Multiplication with a symmetrically wrapped CuSparseMatrix returns wrong answer
Describe the bug
Multiplication with a symmetrically wrapped CuSparseMatrix outputs the multiplication with the CuSparseMatrix itself and not the symmetric matrix.
To reproduce
The Minimal Working Example (MWE) for this bug:
Id = [1, 2, 3, 4, 1, 4, 5, 2, 4, 6, 7, 3, 4, 8, 4, 5, 8, 9, 4, 5, 10]
Jd = [1, 2, 3, 4, 5, 5, 5, 6, 6, 6, 7, 8, 8, 8, 9, 9, 9, 9, 10, 10, 10]
V = [1.0, 1.0, 1.0, 1.0, 2.0, 2.0, 1.0, 2.0, 2.0, 1.0, 1.0, 2.0, 2.0, 2.0, 2.0, 2.0, 2.0, 1.0, 2.0, 2.0, 1.0]
T = sparse(Id,Jd,V)
v = ones(10)
Symmetric(T)*v - T*v # Non-zero
# However equivalent on the GPU does not work the same way
Tgpu = CuSparseMatrixCSR(T)
vgpu = CuVector(v)
Symmetric(Tgpu)*vgpu - Tgpu*vgpu # 0
Manifest.toml
Paste your Manifest.toml here, or accurately describe which version of CUDA.jl and its dependencies (GPUArrays.jl, GPUCompiler.jl, LLVM.jl) you are using.
Expected behavior
I expected the behaviour to be similar to the CPU version.
Version info
Details on Julia:
Julia Version 1.11.0
Commit 501a4f25c2b (2024-10-07 11:40 UTC)
Build Info:
Official https://julialang.org/ release
Platform Info:
OS: Linux (x86_64-linux-gnu)
CPU: 24 × Intel(R) Xeon(R) Gold 6126 CPU @ 2.60GHz
WORD_SIZE: 64
LLVM: libLLVM-16.0.6 (ORCJIT, skylake-avx512)
Threads: 24 default, 0 interactive, 12 GC (on 24 virtual cores)
Environment:
JULIA_EXCLUSIVE = 0
LD_LIBRARY_PATH = /lsf/10.1/linux3.10-glibc2.17-x86_64/lib
JULIA_NUM_THREADS = 1
Details on CUDA:
CUDA runtime 12.6, artifact installation
CUDA driver 12.7
NVIDIA driver 565.57.1
CUDA libraries:
- CUBLAS: 12.6.4
- CURAND: 10.3.7
- CUFFT: 11.3.0
- CUSOLVER: 11.7.1
- CUSPARSE: 12.5.4
- CUPTI: 2024.3.2 (API 24.0.0)
- NVML: 12.0.0+565.57.1
Julia packages:
- CUDA: 5.5.2
- CUDA_Driver_jll: 0.10.4+0
- CUDA_Runtime_jll: 0.15.5+0
Toolchain:
- Julia: 1.11.0
- LLVM: 16.0.6
1 device:
0: Tesla V100-PCIE-16GB (sm_70, 8.250 GiB / 16.000 GiB available)
We don't have GPU routines specialized for symmetric matrices.
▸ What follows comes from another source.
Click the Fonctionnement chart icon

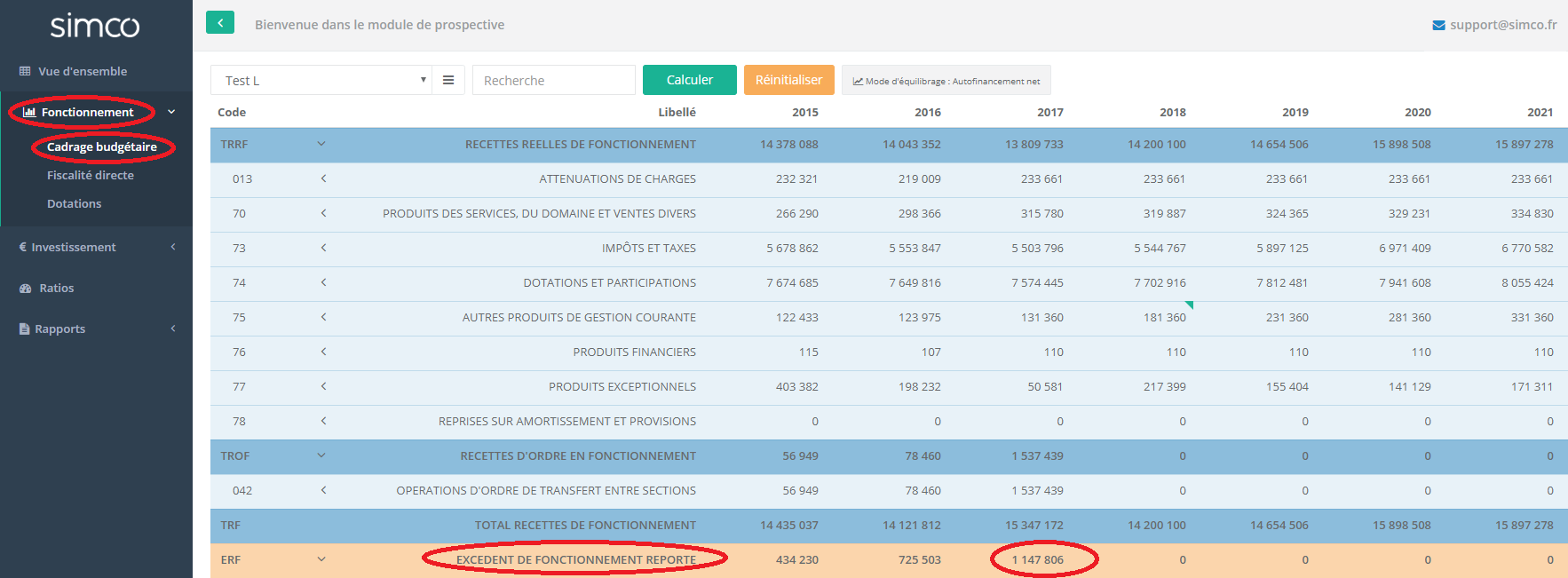point(29,113)
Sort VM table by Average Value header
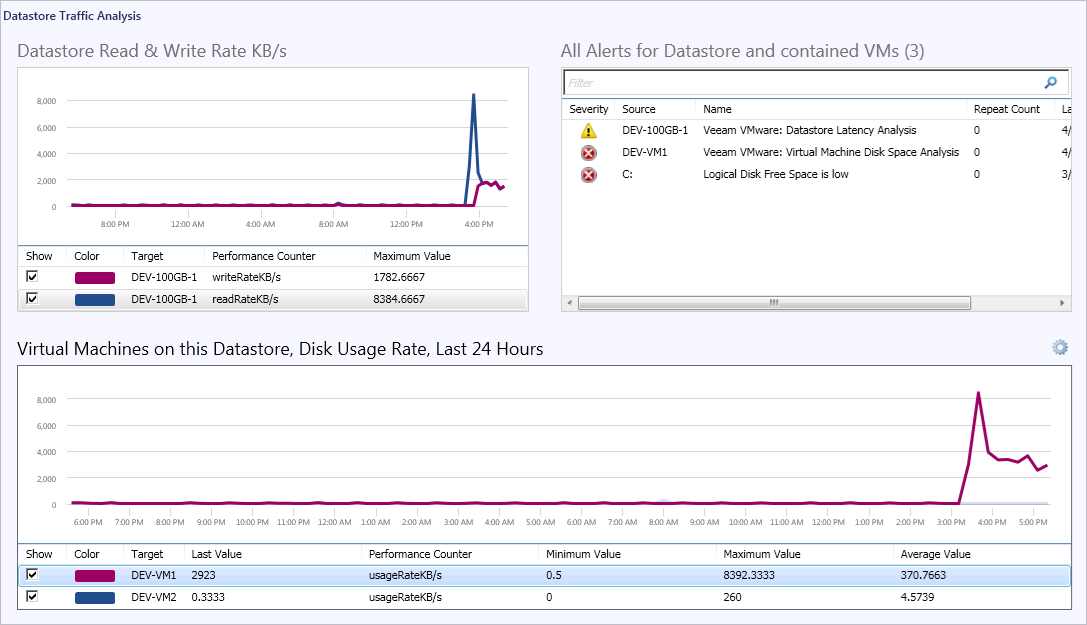The height and width of the screenshot is (625, 1087). (935, 554)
The sparse matrix is just unwrapped from Symmetric or Hermitian.
Yeah, I followed the multiplication and found that a _unwrap(A) is what is causing this. I might be wrong, but I do not think the current behaviour is user-friendly.
I've looked a little into the cuSPARSE documentation, and it does seem like a symmetric type is available and even part of CUSPARSE through CUSPARSE.CUSPARSE_MATRIX_TYPE_SYMMETRIC? In the documentation they do write that it is not very efficient to use the symmetry in mat-vecs but in the case of just using the mat-vec for iterative refinement after having solved a linear system using cuDSS (where only a single side of the matrix is required) it is probably ok/negligible?
I agree that it's not optimal but it is not supported by any GPU library (to the best of my knowledge).
I never wanted to add methods with Symmetric because of that for CUSPARSE, but some users wanted this behavior instead of an error.
Also Symmetric is not officially a specific storage, it's only used for dispatch in many cases. If we store both triangles, we still need to decide between uplo=:L and uplo=:U.
I checked your type in the CUDA documentation (https://docs.nvidia.com/cuda/cusparse/index.html?highlight=CUSPARSE_MATRIX_TYPE_SYMMETRIC#cusparsematrixtype-t), it part of the legacy API that we removed since a long time here. I will investigate if we can do that with the generic API but I'm not optimistic because even with the legacy API, this format was not supported by many routines.
@mipals I confirm that it is not supported by the new API and it was also not supported for sparse matrix-vector and matrix-matrix products with the legacy API:
- https://docs.nvidia.com/cuda/archive/11.8.0/cusparse/index.html#csrmvEx
Ahh, I did not realize that it was only part of the legacy API - and that it was not even supported then. Thats a shame. Thanks for investigating!
I guess I can do it "manually" then as the mat-vecs for both the matrix the transpose is supported. In this case I would need to remove one of the diagonals, however it seems as the standard Diagonal(Tgpu) throws an ERROR: Scalar indexing is disallowed. . What is the best way to get around this?
We never implemented a kernel for Diagonal(Tgpu) if Tgpu is a sparse matrix on GPU. We should add one.